Moscow, December 3, 2007

President Vladimir Putin's party won a big majority in Russia's election, but the opposition alleged fraud and vowed to contest a result that could help Putin keep a hold on power after he leaves office.

In the first foreign reaction, the White House urged Russia to investigate opposition claims of widespread ballot-rigging in the vote which, according to incomplete official results, handed Putin's United Russia party more than 60 per cent of the vote.
The Kremlin hailed the result as a signal from Russian voters that they want Putin -- required by the constitution to step down when his second term ends next year -- to retain influence even after he leaves office.

'The overwhelming majority of Russian voters spoke in favour of United Russia, thus supporting President Putin's course, and spoke in favour of it being continued after the current president's second term ends,' a Kremlin spokesman, Dmitry Peskov, said.

But the Communists, likely to be the only opposition force in parliament, said they would challenge the result in the Supreme Court. Liberal Kremlin critic Boris Nemtsov of the SPS party called it 'the most dishonest election in the history of modern Russia.'

With 47.2 per cent of votes counted, United Russia had 63.2 per cent of the vote and the Communists 11.5 per cent. Only two other parties -- which both back the Kremlin -- cleared the 7-per cent hurdle to qualify for seats in parliament.

The 55-year-old former KGB spy, who is hugely popular and credited by voters with restoring Russia's national pride, has been tipped for a role as prime minister or possibly speaker of parliament after his presidency.

Some observers say he could seek a third term as president, though he has said repeatedly he would not change the constitution to pave the way for this.

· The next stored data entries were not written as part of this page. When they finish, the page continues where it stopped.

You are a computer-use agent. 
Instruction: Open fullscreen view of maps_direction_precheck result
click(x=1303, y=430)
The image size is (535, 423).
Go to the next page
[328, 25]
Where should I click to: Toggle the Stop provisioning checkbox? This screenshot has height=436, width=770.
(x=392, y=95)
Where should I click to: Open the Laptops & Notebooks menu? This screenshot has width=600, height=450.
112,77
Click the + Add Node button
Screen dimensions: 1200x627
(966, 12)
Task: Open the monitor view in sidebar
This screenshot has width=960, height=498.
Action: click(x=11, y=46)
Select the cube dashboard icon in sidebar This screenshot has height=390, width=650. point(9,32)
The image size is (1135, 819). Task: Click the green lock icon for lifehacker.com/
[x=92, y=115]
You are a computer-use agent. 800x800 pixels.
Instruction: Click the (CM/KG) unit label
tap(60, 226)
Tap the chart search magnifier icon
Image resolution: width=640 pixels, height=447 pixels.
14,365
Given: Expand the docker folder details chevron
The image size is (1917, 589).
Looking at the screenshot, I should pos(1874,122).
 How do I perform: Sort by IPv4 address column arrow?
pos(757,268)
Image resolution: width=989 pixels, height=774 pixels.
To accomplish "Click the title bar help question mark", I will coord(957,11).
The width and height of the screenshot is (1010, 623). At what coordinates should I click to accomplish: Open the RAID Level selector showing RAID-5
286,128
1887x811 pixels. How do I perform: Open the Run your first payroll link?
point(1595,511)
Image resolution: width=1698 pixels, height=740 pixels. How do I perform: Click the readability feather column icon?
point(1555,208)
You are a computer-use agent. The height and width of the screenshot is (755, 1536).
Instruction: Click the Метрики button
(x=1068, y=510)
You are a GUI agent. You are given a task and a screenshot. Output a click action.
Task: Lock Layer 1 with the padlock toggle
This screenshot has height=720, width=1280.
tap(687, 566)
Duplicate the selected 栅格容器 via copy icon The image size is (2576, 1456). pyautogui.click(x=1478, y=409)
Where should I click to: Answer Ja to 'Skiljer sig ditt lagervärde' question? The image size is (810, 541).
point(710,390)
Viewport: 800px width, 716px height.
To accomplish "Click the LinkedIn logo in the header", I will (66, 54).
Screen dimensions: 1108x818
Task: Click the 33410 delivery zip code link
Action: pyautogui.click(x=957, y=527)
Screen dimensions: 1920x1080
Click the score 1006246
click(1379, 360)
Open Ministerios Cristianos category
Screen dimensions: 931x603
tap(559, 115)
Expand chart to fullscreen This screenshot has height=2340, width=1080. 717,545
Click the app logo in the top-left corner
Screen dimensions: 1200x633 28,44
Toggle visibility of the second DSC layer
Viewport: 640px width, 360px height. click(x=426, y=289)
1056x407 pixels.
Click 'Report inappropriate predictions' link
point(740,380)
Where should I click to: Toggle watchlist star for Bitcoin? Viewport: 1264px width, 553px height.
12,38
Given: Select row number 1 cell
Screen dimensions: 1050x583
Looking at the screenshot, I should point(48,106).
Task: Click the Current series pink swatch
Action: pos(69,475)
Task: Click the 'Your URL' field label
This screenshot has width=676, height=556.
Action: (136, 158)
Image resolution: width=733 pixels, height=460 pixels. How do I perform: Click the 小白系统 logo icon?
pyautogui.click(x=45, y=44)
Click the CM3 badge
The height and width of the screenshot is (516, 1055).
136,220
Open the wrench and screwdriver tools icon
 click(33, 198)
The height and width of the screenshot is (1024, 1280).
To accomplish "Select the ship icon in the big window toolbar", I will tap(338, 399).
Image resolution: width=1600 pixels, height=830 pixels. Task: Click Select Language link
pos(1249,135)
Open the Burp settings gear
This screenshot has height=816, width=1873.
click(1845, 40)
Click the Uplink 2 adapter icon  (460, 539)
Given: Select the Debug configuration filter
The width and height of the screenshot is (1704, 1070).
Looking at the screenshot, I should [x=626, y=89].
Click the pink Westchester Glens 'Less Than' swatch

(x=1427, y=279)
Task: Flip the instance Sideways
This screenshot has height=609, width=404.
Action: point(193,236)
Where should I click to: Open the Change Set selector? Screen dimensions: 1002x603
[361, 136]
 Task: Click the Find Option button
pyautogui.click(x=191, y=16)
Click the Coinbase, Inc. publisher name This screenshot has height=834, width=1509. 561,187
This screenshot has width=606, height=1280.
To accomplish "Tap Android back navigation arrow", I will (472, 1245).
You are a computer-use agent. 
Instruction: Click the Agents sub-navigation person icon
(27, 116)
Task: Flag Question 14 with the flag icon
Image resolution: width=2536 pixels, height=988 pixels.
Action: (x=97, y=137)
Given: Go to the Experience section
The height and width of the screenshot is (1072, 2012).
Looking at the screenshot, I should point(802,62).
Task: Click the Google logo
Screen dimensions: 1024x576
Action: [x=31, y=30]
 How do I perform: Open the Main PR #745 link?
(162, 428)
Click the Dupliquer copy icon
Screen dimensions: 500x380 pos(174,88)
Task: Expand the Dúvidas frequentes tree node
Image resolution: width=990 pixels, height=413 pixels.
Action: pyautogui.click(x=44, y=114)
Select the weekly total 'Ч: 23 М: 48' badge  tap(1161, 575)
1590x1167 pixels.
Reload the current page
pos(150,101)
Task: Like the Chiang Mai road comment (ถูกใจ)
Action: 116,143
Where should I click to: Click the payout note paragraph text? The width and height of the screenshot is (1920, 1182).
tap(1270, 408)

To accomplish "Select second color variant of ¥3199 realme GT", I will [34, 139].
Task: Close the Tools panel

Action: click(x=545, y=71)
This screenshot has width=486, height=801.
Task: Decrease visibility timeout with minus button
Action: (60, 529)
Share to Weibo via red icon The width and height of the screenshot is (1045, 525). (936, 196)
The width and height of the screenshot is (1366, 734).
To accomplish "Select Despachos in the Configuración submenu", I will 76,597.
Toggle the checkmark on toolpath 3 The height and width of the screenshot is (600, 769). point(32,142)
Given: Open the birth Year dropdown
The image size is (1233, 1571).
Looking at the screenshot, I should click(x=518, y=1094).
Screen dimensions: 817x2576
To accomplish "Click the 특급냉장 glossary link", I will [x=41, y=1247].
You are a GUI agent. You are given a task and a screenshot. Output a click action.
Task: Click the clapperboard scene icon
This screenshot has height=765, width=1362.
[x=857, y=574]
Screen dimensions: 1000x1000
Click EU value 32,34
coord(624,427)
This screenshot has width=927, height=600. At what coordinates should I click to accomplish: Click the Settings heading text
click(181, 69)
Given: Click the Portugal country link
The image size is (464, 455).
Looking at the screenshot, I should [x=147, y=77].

Allegations of ballot fraud are unlikely to strike a chord with the majority of voters who, opinion polls show, respect Putin and want him to stay on as a 'national leader.' The opposition parties most critical of Putin have marginal support.

'I voted for United Russia because I believe that Putin can help us, simple working folk,' said Sergei Ilin, 34, an unemployed man in the Siberian village of Belovsky.

But the allegations could drive a new wedge between an increasingly assertive Moscow and Western governments which Putin accused last week of 'poking their snotty noses' in Russia's affairs.

White House National Security Council spokesman Gordon Johndroe noted the allegations of violations and said: 'We urge Russian authorities to investigate these claims.'

Several foreign governments had already voiced concern after Europe's main ODIHR election watchdog -- seen in the West as a key yardstick of the fairness of an election -- pulled out of the vote citing obstruction by the Russian authorities.

The head of the Central Election Commission, Vladimir Churov, a former colleague of Putin who was appointed election chief this year, dismissed allegations of fraud.

'I think there were no serious violations on polling day. At least during the voting not one party leader called me and no-one complained (to me),' Churov said.

Chris Weafer, chief strategist at Uralsib investment bank in Moscow, said the results were 'not spectacular but good enough to allow President Putin to call the shots after (the presidential election in) March.'

'He now has the initiative in terms of what role he wants to stay on in', said Weafer. United Russia fell short of Putin's personal vote of 71.3 percent in the 2004 presidential election.

United Russia's strong result was widely forecast. Russians credit Putin with overseeing an oil-fuelled economic boom and like his no-nonsense approach, even while many in the West see it as squashing democratic freedoms.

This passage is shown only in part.